I try to show the following:
Suppose $(X_n),n\geq1$ is a sequence of random variables with uniform distribution on $\{1/n,\dots,n/n \}$. Show that $(X_n)$ converges in distribution to a random variable $X\sim U(0,1)$
So I try to show that the characteristic function $\Phi_{X_n}(t)\to \Phi_{X}(t)$ which implies convergence in distribution.

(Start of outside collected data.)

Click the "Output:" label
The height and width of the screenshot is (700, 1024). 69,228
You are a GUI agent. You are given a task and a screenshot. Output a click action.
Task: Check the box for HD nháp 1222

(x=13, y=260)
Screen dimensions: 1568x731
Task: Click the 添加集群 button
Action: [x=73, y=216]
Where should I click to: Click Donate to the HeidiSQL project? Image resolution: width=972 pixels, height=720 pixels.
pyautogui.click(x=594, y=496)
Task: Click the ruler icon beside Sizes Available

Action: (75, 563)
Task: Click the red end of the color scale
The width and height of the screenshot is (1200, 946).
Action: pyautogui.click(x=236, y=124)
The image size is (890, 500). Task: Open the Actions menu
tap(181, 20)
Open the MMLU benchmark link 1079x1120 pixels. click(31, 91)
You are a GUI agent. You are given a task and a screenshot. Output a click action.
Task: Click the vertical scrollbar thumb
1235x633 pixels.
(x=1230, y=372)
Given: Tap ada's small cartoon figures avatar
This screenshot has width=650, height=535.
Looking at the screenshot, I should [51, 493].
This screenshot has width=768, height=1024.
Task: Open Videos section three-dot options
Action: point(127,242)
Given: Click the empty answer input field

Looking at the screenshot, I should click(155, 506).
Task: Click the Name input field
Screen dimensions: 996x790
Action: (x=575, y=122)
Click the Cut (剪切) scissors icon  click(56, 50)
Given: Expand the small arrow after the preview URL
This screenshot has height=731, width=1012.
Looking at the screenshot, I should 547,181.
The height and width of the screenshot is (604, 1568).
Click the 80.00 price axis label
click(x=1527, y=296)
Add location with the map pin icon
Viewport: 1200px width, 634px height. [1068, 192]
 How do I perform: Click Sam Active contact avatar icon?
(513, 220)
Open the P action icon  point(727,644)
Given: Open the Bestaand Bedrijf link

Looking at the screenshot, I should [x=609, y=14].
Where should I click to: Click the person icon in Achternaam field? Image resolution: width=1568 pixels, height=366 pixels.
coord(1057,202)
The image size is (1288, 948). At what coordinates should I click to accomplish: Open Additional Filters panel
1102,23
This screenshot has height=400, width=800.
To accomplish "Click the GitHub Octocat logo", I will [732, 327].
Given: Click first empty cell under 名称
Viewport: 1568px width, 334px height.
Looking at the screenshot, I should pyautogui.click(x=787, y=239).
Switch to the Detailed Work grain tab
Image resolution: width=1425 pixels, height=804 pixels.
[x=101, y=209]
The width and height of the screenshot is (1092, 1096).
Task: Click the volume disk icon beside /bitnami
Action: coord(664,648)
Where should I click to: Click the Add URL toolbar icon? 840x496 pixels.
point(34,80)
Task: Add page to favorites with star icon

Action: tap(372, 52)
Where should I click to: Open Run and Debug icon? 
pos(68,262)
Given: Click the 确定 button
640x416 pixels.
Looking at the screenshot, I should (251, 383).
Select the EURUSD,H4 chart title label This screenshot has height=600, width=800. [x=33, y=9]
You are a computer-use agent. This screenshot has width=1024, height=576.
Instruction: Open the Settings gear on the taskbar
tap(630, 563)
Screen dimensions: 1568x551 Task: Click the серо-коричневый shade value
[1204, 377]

Since I have a discrete RV the characteristic function looks like this:
$$\Phi_{X_n}(t)=\sum\limits_{k=1}^n e^{itk} P(X_n=k)=\sum\limits_{k=1}^n e^{itk}\frac{1}{n}$$
And the characteristic function of the limit looks like this
$$\Phi_{X_n}(t)=\int\limits_{0}^1 e^{itX}\mathrm{d}P=\frac{e^{ibt}-e^{iat}}{i(b-a)t}=\frac{e^{it}-1}{it}$$
Now I have to show that
$$\lim\limits_{n\to\infty}\sum\limits_{k=1}^n e^{itk}\frac{1}{n}=\frac{e^{it}-1}{it}$$
But how can I do this and is this possible with convergence of a discrete measure to a contrinuous..
Best Answer
There is a mistake in the expression of the characteristic function. We have that $$ \varphi_{X_n}(t)=\operatorname Ee^{itX_n}=\frac1n\sum_{k=1}^ne^{itk/n}. $$ The sum $$ \frac1n\sum_{k=1}^ne^{itk/n} $$ is a right Riemann sum that converges to $$ \int_0^1e^{itx}\mathrm dx $$ as $n\to\infty$.